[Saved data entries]
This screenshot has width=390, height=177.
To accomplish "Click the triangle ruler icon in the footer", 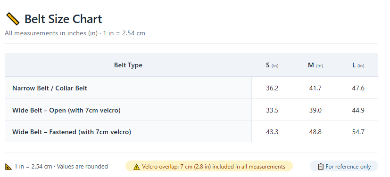I will point(8,167).
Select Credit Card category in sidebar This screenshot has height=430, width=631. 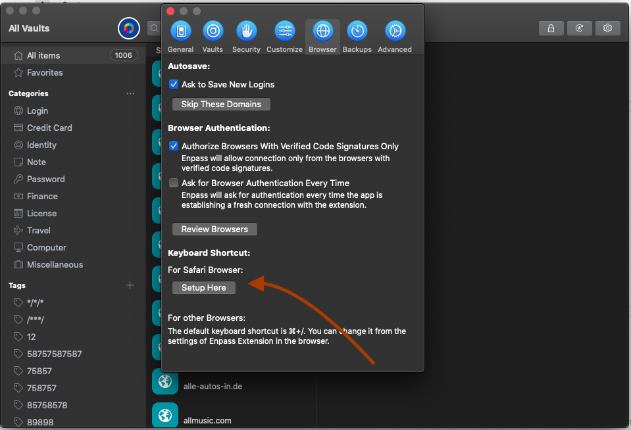coord(49,128)
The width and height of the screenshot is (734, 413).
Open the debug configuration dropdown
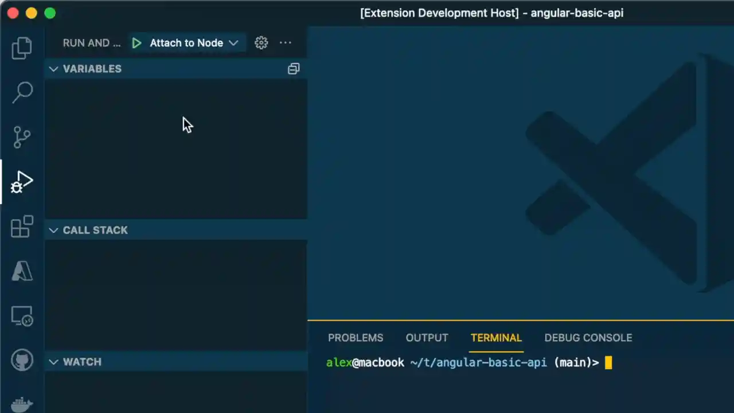233,42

→ Required action: Every line from the one containing "The width and" through the end of the records is to be returned exactly, and those lines alone; pictures are dropped.

→ Task answer:
The width and height of the screenshot is (734, 413).
Open the debug configuration dropdown
233,42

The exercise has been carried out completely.